#### [Ação requerida 1]
Segundo o texto do exercício, quais são as três espécies de título que suscitam entusiasmo?
#### [Ação requerida 2]
Indique se cada afirmação concorda com o texto do exercício, citando as palavras decisivas: (a) a instrução era vista como formadora de qualidades; (b) as palavras de Lima Barreto citadas são de 1926; (c) os lentes das escolas quase sempre reprovam os filhos dos potentados.

#### [Texto do exercício]
>>>
Era natural, portanto, que as pessoas dotadas de boa formação fossem até evitadas, que não fossem consideradas os líderes óbvios, mas tipos excêntricos, que fossem preteridas nas promoções porque não tinham “carisma” (algo que sempre sobra em quem não tem conhecimento real, mas usa todo o seu tempo para construir relações e dar ordens).
A instrução não era vista como formadora de qualidades, mas meramente capacitadora para trabalhos a serviço do Estado ou de pessoas detentoras de poder político — daí a instituição do concurso para selecionar para o serviço público os mais competentes entre os formados. O lugar concebido para o diplomado não era na vida civil, utilizando ativamente seus conhecimentos, mas em uma sinecura. Isso quando os próprios diplomas não eram vistos como uma mera senha para obter um reconhecimento vazio. Se você acha que isso é de hoje, veja o que Lima Barreto tinha a dizer sobre isso em 1926:
Passando assim pelo que nós chamamos preparatórios, os futuros diretores da República dos Estados Unidos da Bruzundanga acabam os cursos mais ignorantes e presunçosos do que quando para lá entraram. São esses tais que berram: “Sou formado! Está falando com um homem formado!” Ou senão quando alguém lhes diz:
— “Fulano é inteligente, ilustrado…”, acode o homenzinho logo:
— É formado?
— Não.
— Ahn!
Raciocina ele muito bem. Em tal terra, quem não arranja um título como ele obteve o seu, deve ser muito burro, naturalmente.
…
Mas só são três espécies que suscitam esse entusiasmo: o de médico, o de advogado e o de engenheiro.
Houve quem pensasse em torná-los mais caros, a fim de evitar a pletora de doutores. Seria um erro, pois daria o monopólio aos ricos e afastaria as verdadeiras vocações. De resto, é sabido que os lentes das escolas daquele país são todos relacionados, têm negócios com os potentados financeiros e industriais do país e quase nunca lhes reprovam os filhos.
<<<
#### [Material apresentado]
>>>
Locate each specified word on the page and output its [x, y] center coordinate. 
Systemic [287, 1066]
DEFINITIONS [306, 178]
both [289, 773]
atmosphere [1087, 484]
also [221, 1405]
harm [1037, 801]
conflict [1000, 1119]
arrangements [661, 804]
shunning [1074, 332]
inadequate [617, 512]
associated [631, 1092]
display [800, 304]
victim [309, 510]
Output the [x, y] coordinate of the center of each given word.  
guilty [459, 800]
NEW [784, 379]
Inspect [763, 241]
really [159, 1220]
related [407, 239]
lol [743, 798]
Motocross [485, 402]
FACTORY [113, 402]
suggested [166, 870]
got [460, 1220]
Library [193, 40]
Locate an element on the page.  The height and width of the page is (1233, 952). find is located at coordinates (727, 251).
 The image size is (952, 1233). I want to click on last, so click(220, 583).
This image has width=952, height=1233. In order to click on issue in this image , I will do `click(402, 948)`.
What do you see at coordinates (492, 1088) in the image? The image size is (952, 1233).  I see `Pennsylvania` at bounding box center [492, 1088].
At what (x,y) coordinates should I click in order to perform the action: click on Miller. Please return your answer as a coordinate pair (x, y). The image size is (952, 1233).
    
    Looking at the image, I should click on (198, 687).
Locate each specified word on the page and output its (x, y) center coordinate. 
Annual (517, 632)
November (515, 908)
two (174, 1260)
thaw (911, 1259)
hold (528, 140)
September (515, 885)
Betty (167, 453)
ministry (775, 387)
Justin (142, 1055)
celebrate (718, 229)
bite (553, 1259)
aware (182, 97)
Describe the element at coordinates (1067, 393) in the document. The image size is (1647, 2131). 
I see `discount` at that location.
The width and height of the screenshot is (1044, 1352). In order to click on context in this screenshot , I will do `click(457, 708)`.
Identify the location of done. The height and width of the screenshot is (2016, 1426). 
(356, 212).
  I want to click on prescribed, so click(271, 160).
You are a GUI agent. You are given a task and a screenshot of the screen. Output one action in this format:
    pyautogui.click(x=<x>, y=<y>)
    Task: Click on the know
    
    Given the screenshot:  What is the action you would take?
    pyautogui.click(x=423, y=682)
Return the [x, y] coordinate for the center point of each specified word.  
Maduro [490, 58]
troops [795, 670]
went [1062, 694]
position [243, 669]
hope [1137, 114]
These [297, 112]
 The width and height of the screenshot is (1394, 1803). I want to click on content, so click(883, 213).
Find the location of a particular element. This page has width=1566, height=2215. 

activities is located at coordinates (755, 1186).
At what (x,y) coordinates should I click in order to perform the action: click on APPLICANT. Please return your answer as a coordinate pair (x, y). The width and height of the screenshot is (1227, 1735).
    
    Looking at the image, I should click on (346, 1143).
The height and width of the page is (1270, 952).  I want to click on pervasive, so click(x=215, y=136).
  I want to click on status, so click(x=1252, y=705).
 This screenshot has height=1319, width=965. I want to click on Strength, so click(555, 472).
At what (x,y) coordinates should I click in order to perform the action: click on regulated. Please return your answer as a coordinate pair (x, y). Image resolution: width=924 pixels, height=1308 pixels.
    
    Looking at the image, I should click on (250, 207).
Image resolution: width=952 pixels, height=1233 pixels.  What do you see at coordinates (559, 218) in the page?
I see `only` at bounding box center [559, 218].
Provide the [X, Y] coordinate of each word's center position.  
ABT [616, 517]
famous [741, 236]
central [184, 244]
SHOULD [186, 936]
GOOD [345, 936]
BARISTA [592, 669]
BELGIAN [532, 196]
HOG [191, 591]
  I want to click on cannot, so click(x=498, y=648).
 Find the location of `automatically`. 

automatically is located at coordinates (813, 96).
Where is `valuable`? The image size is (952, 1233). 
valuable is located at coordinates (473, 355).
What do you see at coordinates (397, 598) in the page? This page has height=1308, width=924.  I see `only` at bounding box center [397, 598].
<<<
#### [Solução da tarefa 1]
O de médico, o de advogado e o de engenheiro.

#### [Solução da tarefa 2]
(a) Não: “A instrução não era vista como formadora de qualidades, mas meramente capacitadora para trabalhos a serviço do Estado ou de pessoas detentoras de poder político”.
(b) Sim: “veja o que Lima Barreto tinha a dizer sobre isso em 1926”.
(c) Não: “quase nunca lhes reprovam os filhos”.